• Click-target data:
========================
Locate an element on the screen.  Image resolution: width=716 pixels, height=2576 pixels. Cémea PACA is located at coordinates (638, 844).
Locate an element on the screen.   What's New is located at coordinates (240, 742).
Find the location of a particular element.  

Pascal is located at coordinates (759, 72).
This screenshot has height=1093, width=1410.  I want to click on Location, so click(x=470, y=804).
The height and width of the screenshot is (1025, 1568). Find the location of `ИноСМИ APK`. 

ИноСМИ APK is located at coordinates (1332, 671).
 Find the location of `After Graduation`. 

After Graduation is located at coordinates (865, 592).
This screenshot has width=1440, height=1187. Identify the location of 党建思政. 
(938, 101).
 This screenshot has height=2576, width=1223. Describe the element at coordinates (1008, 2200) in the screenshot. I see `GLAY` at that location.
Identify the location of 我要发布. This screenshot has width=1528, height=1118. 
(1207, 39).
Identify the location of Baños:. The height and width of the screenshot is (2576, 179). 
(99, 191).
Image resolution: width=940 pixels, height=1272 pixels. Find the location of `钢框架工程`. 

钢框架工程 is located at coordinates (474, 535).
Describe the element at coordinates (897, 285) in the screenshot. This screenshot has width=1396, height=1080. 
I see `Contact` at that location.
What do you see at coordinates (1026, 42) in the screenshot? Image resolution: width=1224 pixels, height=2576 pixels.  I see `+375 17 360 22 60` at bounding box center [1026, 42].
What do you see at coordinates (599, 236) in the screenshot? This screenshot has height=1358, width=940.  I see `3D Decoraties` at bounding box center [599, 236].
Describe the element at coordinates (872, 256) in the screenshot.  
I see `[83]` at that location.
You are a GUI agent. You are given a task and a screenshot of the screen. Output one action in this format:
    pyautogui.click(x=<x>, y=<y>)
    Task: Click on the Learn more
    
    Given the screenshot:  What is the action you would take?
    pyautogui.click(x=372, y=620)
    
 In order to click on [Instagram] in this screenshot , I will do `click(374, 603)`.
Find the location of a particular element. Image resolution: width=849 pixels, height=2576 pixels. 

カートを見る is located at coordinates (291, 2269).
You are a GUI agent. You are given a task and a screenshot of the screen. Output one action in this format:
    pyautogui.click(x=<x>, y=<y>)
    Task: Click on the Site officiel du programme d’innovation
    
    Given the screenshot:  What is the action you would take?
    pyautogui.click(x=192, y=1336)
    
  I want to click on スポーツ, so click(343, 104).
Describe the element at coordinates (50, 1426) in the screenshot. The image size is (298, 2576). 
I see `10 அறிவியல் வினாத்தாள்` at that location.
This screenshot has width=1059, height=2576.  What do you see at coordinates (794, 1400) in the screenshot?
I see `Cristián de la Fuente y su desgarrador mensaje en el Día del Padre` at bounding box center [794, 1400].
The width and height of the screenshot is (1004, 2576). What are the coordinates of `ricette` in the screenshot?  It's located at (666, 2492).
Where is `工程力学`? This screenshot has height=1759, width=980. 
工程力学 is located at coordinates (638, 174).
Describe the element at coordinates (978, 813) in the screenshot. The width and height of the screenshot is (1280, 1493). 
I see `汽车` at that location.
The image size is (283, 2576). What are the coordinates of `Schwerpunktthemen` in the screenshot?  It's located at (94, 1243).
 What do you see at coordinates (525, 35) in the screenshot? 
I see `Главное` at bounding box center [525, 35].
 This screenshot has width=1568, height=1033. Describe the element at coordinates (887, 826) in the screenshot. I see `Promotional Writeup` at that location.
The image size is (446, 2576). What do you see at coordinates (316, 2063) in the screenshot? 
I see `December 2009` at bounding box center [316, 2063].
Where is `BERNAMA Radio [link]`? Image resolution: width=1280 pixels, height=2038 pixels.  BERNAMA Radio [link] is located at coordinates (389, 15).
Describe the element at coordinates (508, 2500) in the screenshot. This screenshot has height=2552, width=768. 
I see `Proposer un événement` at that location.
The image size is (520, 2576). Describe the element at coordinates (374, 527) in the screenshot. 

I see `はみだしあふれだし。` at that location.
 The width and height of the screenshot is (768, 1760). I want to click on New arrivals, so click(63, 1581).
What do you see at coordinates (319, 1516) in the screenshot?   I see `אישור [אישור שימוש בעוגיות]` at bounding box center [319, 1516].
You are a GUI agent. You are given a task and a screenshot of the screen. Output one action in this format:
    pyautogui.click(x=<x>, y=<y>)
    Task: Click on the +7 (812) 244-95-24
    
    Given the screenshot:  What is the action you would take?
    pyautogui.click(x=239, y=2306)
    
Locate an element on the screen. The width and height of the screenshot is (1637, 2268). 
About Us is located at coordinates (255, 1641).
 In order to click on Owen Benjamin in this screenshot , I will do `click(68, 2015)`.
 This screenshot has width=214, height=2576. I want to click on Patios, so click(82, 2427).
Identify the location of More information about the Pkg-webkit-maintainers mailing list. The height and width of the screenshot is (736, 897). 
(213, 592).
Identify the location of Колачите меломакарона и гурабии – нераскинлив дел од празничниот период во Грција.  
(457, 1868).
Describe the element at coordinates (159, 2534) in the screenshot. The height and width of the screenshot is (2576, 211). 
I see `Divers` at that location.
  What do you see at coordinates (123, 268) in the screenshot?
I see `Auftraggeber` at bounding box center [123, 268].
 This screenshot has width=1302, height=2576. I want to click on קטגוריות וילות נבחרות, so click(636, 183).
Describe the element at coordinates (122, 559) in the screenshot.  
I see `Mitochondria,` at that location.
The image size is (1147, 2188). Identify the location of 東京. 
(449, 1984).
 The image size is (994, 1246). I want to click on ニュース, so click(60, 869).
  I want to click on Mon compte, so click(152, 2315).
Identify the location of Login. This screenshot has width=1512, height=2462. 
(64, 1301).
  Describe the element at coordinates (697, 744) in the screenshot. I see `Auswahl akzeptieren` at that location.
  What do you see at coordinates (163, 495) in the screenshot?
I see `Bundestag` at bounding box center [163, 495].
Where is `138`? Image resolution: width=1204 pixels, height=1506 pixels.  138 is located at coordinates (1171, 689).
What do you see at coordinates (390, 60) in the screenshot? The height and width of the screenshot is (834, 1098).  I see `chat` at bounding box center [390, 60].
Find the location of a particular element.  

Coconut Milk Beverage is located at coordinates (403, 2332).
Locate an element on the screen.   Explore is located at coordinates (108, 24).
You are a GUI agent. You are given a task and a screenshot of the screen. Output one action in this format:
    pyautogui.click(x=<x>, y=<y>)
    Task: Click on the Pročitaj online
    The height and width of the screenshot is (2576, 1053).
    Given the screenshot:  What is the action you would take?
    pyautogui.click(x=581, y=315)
========================
• Exercise directions: Output every line of the material above verbatim, without changing anything.

• Answer to this exercise:
Locate an element on the screen.  Image resolution: width=716 pixels, height=2576 pixels. Cémea PACA is located at coordinates (638, 844).
Locate an element on the screen.   What's New is located at coordinates (240, 742).
Find the location of a particular element.  

Pascal is located at coordinates (759, 72).
This screenshot has height=1093, width=1410.  I want to click on Location, so click(x=470, y=804).
The height and width of the screenshot is (1025, 1568). Find the location of `ИноСМИ APK`. 

ИноСМИ APK is located at coordinates (1332, 671).
 Find the location of `After Graduation`. 

After Graduation is located at coordinates (865, 592).
This screenshot has width=1440, height=1187. Identify the location of 党建思政. 
(938, 101).
 This screenshot has height=2576, width=1223. Describe the element at coordinates (1008, 2200) in the screenshot. I see `GLAY` at that location.
Identify the location of 我要发布. This screenshot has width=1528, height=1118. 
(1207, 39).
Identify the location of Baños:. The height and width of the screenshot is (2576, 179). 
(99, 191).
Image resolution: width=940 pixels, height=1272 pixels. Find the location of `钢框架工程`. 

钢框架工程 is located at coordinates (474, 535).
Describe the element at coordinates (897, 285) in the screenshot. This screenshot has width=1396, height=1080. 
I see `Contact` at that location.
What do you see at coordinates (1026, 42) in the screenshot? Image resolution: width=1224 pixels, height=2576 pixels.  I see `+375 17 360 22 60` at bounding box center [1026, 42].
What do you see at coordinates (599, 236) in the screenshot? This screenshot has height=1358, width=940.  I see `3D Decoraties` at bounding box center [599, 236].
Describe the element at coordinates (872, 256) in the screenshot.  
I see `[83]` at that location.
You are a GUI agent. You are given a task and a screenshot of the screen. Output one action in this format:
    pyautogui.click(x=<x>, y=<y>)
    Task: Click on the Learn more
    
    Given the screenshot:  What is the action you would take?
    pyautogui.click(x=372, y=620)
    
 In order to click on [Instagram] in this screenshot , I will do `click(374, 603)`.
Find the location of a particular element. Image resolution: width=849 pixels, height=2576 pixels. 

カートを見る is located at coordinates (291, 2269).
You are a GUI agent. You are given a task and a screenshot of the screen. Output one action in this format:
    pyautogui.click(x=<x>, y=<y>)
    Task: Click on the Site officiel du programme d’innovation
    
    Given the screenshot:  What is the action you would take?
    pyautogui.click(x=192, y=1336)
    
  I want to click on スポーツ, so click(343, 104).
Describe the element at coordinates (50, 1426) in the screenshot. The image size is (298, 2576). 
I see `10 அறிவியல் வினாத்தாள்` at that location.
This screenshot has width=1059, height=2576.  What do you see at coordinates (794, 1400) in the screenshot?
I see `Cristián de la Fuente y su desgarrador mensaje en el Día del Padre` at bounding box center [794, 1400].
The width and height of the screenshot is (1004, 2576). What are the coordinates of `ricette` in the screenshot?  It's located at (666, 2492).
Where is `工程力学`? This screenshot has height=1759, width=980. 
工程力学 is located at coordinates (638, 174).
Describe the element at coordinates (978, 813) in the screenshot. The width and height of the screenshot is (1280, 1493). 
I see `汽车` at that location.
The image size is (283, 2576). What are the coordinates of `Schwerpunktthemen` in the screenshot?  It's located at (94, 1243).
 What do you see at coordinates (525, 35) in the screenshot? 
I see `Главное` at bounding box center [525, 35].
 This screenshot has width=1568, height=1033. Describe the element at coordinates (887, 826) in the screenshot. I see `Promotional Writeup` at that location.
The image size is (446, 2576). What do you see at coordinates (316, 2063) in the screenshot? 
I see `December 2009` at bounding box center [316, 2063].
Where is `BERNAMA Radio [link]`? Image resolution: width=1280 pixels, height=2038 pixels.  BERNAMA Radio [link] is located at coordinates (389, 15).
Describe the element at coordinates (508, 2500) in the screenshot. This screenshot has height=2552, width=768. 
I see `Proposer un événement` at that location.
The image size is (520, 2576). Describe the element at coordinates (374, 527) in the screenshot. 

I see `はみだしあふれだし。` at that location.
 The width and height of the screenshot is (768, 1760). I want to click on New arrivals, so click(63, 1581).
What do you see at coordinates (319, 1516) in the screenshot?   I see `אישור [אישור שימוש בעוגיות]` at bounding box center [319, 1516].
You are a GUI agent. You are given a task and a screenshot of the screen. Output one action in this format:
    pyautogui.click(x=<x>, y=<y>)
    Task: Click on the +7 (812) 244-95-24
    
    Given the screenshot:  What is the action you would take?
    pyautogui.click(x=239, y=2306)
    
Locate an element on the screen. The width and height of the screenshot is (1637, 2268). 
About Us is located at coordinates (255, 1641).
 In order to click on Owen Benjamin in this screenshot , I will do `click(68, 2015)`.
 This screenshot has width=214, height=2576. I want to click on Patios, so click(82, 2427).
Identify the location of More information about the Pkg-webkit-maintainers mailing list. The height and width of the screenshot is (736, 897). 
(213, 592).
Identify the location of Колачите меломакарона и гурабии – нераскинлив дел од празничниот период во Грција.  
(457, 1868).
Describe the element at coordinates (159, 2534) in the screenshot. The height and width of the screenshot is (2576, 211). 
I see `Divers` at that location.
  What do you see at coordinates (123, 268) in the screenshot?
I see `Auftraggeber` at bounding box center [123, 268].
 This screenshot has width=1302, height=2576. I want to click on קטגוריות וילות נבחרות, so click(636, 183).
Describe the element at coordinates (122, 559) in the screenshot.  
I see `Mitochondria,` at that location.
The image size is (1147, 2188). Identify the location of 東京. 
(449, 1984).
 The image size is (994, 1246). I want to click on ニュース, so click(60, 869).
  I want to click on Mon compte, so click(152, 2315).
Identify the location of Login. This screenshot has width=1512, height=2462. 
(64, 1301).
  Describe the element at coordinates (697, 744) in the screenshot. I see `Auswahl akzeptieren` at that location.
  What do you see at coordinates (163, 495) in the screenshot?
I see `Bundestag` at bounding box center [163, 495].
Where is `138`? Image resolution: width=1204 pixels, height=1506 pixels.  138 is located at coordinates (1171, 689).
What do you see at coordinates (390, 60) in the screenshot? The height and width of the screenshot is (834, 1098).  I see `chat` at bounding box center [390, 60].
Find the location of a particular element.  

Coconut Milk Beverage is located at coordinates (403, 2332).
Locate an element on the screen.   Explore is located at coordinates (108, 24).
You are a GUI agent. You are given a task and a screenshot of the screen. Output one action in this format:
    pyautogui.click(x=<x>, y=<y>)
    Task: Click on the Pročitaj online
    The height and width of the screenshot is (2576, 1053).
    Given the screenshot:  What is the action you would take?
    pyautogui.click(x=581, y=315)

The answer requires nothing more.